Orange County Register Communications Inc. will begin a one-month trial with Mindworks Global Media at the end of June, said John Fabris, a deputy editor at the Register.
Mindworks' Web site says the company is based outside New Delhi and provides "high-quality editorial and design services to global media firms ... using top-end journalistic and design talent in India."
Substituting 'z's for the new copy editors' instinctual 's's in words like 'institutionalized' won't be enough. As the saying goes: Britain and America are two countries separated by a common language. Perhaps more so with the other former colonies.

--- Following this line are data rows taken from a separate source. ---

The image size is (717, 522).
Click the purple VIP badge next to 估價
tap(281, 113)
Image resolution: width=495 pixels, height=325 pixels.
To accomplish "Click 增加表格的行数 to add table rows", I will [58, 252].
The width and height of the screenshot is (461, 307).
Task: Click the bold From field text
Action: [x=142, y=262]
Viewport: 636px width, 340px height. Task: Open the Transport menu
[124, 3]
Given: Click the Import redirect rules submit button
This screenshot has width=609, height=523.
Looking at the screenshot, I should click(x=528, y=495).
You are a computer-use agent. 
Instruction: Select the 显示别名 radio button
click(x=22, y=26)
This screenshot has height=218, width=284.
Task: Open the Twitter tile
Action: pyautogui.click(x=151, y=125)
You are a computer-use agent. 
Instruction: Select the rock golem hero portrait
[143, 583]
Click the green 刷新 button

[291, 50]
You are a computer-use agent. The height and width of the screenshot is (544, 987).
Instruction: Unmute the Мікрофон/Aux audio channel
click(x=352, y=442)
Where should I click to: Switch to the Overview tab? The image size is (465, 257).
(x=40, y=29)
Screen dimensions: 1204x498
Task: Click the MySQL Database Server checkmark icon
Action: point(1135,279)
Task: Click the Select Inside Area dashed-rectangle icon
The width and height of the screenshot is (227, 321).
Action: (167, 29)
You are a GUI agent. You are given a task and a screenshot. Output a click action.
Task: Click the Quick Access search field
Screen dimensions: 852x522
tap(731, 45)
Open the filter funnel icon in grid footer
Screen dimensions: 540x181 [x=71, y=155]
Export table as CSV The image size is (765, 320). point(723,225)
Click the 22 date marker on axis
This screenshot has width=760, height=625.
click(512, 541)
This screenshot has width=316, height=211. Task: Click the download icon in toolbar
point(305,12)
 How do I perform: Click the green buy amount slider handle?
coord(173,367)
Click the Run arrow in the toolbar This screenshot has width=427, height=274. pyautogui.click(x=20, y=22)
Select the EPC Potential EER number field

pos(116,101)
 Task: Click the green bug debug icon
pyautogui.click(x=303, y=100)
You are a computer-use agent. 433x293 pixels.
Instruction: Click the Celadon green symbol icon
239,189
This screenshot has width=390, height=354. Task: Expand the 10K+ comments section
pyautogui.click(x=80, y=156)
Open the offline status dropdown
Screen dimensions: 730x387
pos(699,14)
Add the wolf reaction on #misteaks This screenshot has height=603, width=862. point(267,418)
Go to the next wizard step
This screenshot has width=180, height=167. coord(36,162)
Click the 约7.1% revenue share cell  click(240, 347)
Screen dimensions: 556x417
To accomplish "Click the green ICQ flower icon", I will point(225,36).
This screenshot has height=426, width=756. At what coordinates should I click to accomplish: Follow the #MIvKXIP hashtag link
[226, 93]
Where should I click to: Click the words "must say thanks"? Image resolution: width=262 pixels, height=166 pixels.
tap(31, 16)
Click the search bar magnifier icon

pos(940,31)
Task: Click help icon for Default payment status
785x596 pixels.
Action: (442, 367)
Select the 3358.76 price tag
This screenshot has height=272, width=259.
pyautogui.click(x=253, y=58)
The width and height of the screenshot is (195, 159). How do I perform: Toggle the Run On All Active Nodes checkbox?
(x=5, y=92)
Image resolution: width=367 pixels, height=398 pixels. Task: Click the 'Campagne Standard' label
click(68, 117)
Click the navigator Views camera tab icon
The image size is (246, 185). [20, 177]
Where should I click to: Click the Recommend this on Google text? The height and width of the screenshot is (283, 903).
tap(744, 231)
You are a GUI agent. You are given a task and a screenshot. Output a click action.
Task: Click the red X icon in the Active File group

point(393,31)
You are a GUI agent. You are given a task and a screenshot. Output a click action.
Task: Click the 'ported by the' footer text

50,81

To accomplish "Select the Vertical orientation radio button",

It will be interesting to see how they separate pure copy editing from tasks like fact-checking, local context, style and cultural nuance -- a lesson Dell and others learned the hard way, as faraway call center personnel (perfectly nice and perfectly competent) just didn't 'click' with their U.S. callers for a host of subtle reasons.
One demographic irony: in the not-so-distant future, the Indians may lose out to the Mexicans for the OC's outsourcing contract.




Using local mass media tools might help to this process. If people are more aware of their environment, that will be great.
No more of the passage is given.